(WHAT YOU HAVE TO DO):
In the material, change "field" to "input box" everywhere from the line containing "The width and" down to the line containing "(x=245, y=276)", leaving everything else unchanged. Give back only those lines, without the pictures.

(MATERIAL TO PROCESS):
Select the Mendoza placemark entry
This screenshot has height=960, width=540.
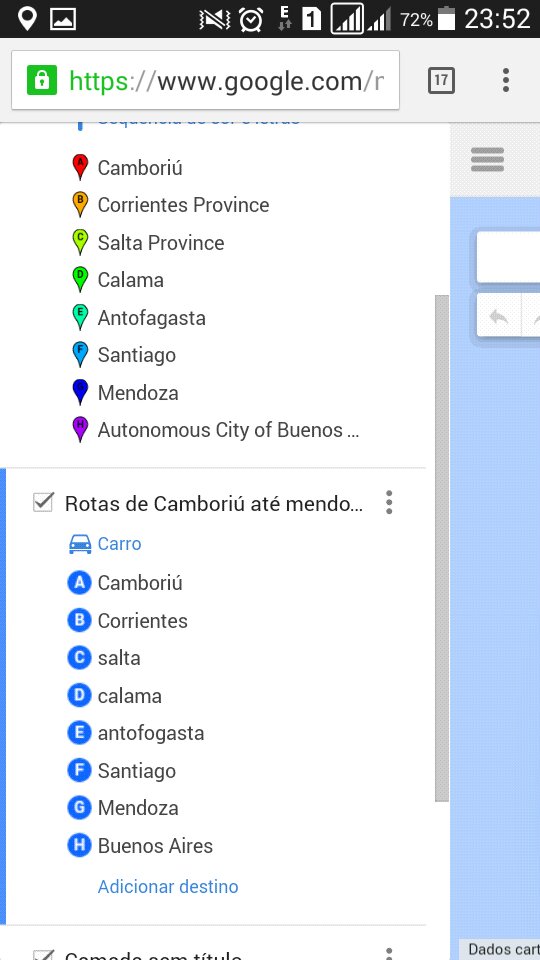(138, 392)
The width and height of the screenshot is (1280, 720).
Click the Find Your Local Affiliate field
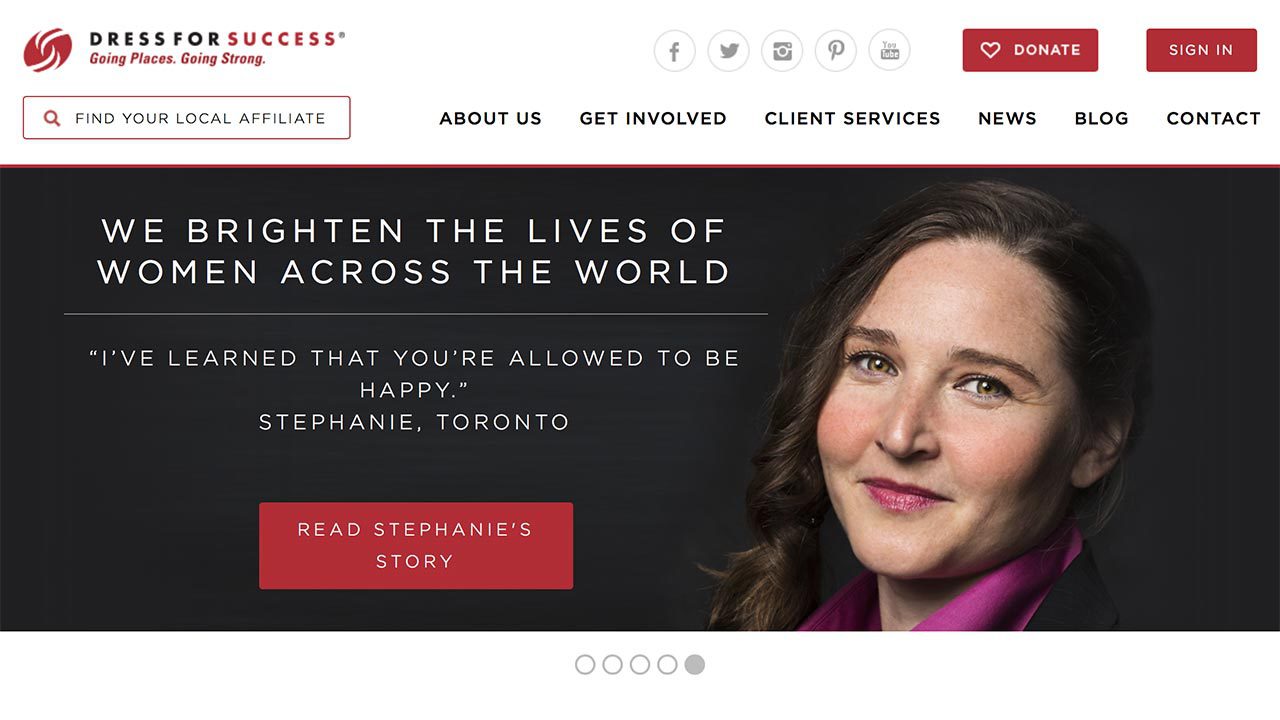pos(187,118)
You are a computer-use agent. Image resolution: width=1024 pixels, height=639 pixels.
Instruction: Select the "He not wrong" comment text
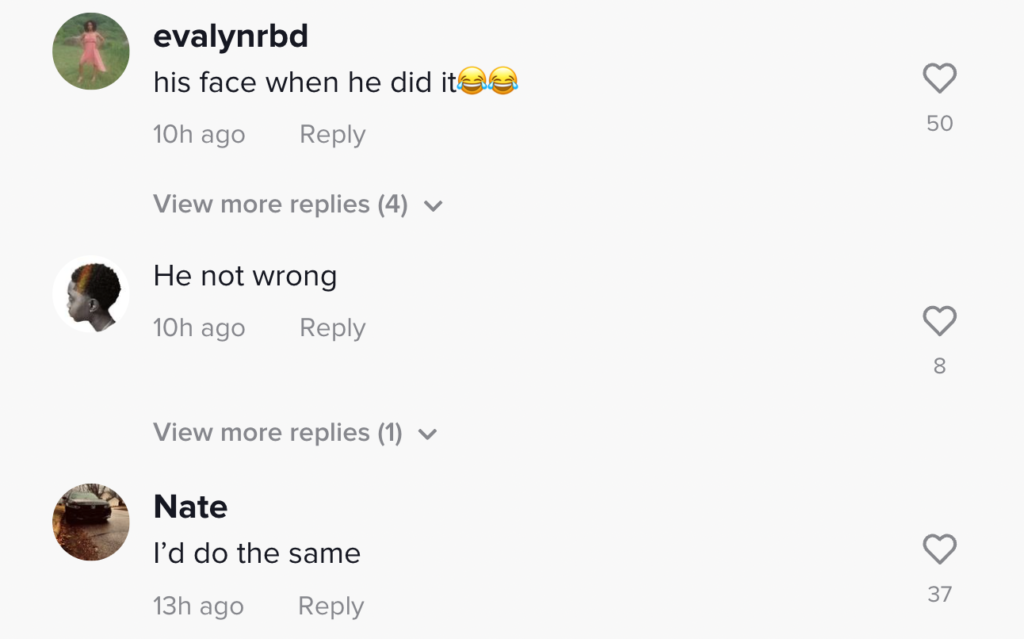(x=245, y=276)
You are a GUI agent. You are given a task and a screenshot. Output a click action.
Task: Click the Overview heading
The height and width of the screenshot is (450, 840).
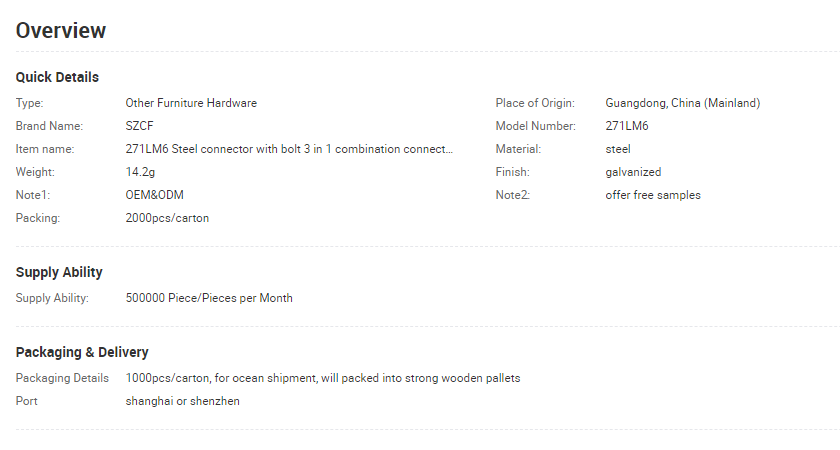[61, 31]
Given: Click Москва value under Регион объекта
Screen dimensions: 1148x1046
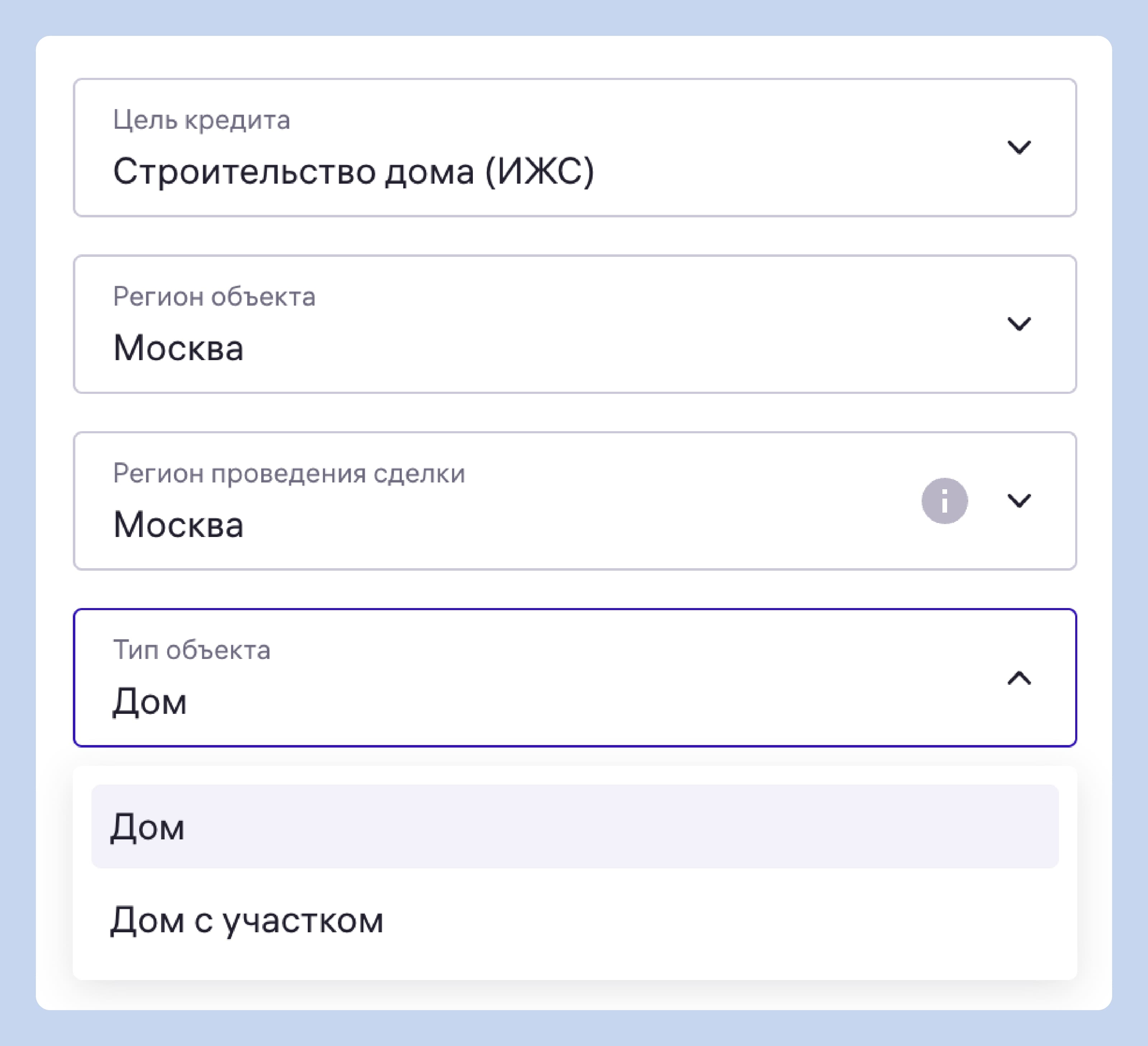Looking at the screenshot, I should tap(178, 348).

---

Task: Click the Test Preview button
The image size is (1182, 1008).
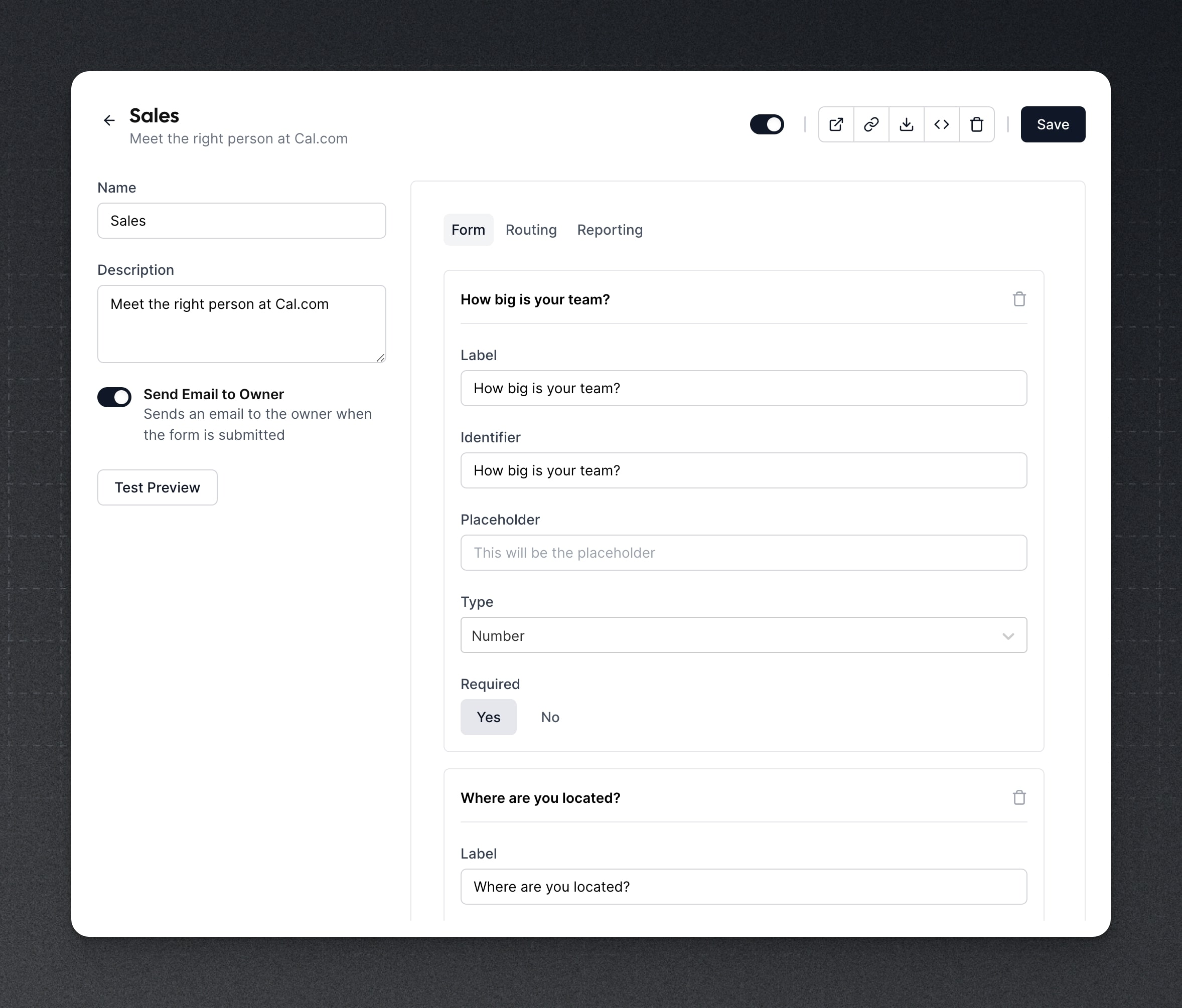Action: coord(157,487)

(TASK OUTPUT):
The width and height of the screenshot is (1280, 720).
Click the Find Your Local Affiliate input box
pos(187,118)
You are a computer-use agent. Image resolution: width=1024 pixels, height=639 pixels.
Instruction: Select the "He not wrong" comment text
(x=245, y=276)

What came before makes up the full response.